BEWERTEN
 

HARMFUL

»Apoplexy.136«

[BluNoise / EFA / VÖ: 22.08.1997 ]

Text: Autor unbekannt

Die zweite Scheibe der Frankfurter belegt es endgültig: diese Band hat Konzept. Da bleibt nichts dem Zufall überlassen, nichts undurchdacht. Perfektion als höchstes Gut. Ja gut, warum nicht? Die neue HARMFUL ist die alte in Grün. Jedenfalls fast. Natürlich klingt alles noch ein bißchen fetter, die Bassdrum hat jetzt den richtigen Wumms, und Aren singt manchmal.

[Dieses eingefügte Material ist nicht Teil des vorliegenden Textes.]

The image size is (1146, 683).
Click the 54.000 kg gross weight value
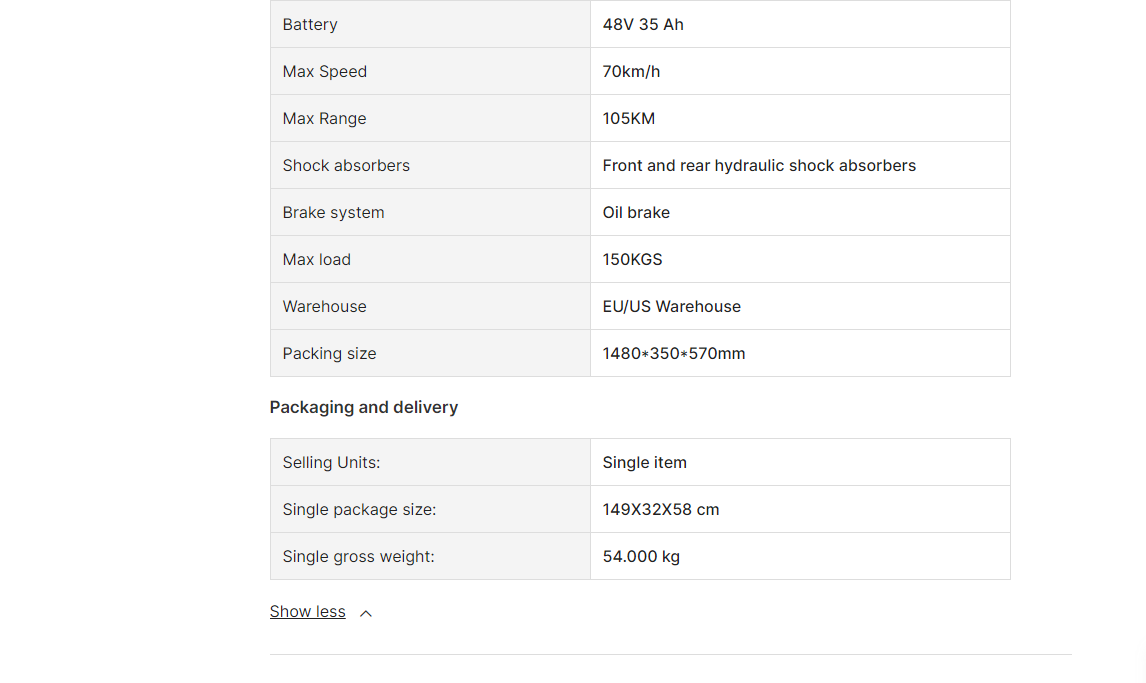[641, 556]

Jedenfalls fast. Immer noch geht es nur um ein Ziel: man will anstrengen. Hörgewohnheiten überfordern, nerven. Noch ein Déjà-vu: \"Apoplexy.136\" am Stück durchzuhören ist fast unmöglich. Das war bei HARMFUL immer so und ist auch sehr genehm. Daß wir uns nicht falsch verstehen.

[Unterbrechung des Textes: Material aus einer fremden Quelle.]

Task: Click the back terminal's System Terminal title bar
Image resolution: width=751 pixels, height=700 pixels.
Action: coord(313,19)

Auch PRONG scheinen in Arens Universum immer noch den Platz einzunehmen, den sie hatten. Business as usual. Und da liegt auch ein kleines Problem: Von wirklicher Weiterentwicklung zu sprechen wäre hier nicht angebracht. Wo die Labelmates ULME mit der zweiten Platte in quasi allen Punkten noch mal eine Schippe draufgelegt haben, bleiben HARMFUL stehen. Wie gesagt, auch das paßt ins Konzept. Man ist klinisch, kalt, tot, aber eingefroren. Manchmal wäre etwas Verwesungsgestank nicht schlecht gewesen, es gibt eben eine verschiedene Wertigkeit von Sauberkeit. Macht mich nicht mehr so an wie die erste. Schade.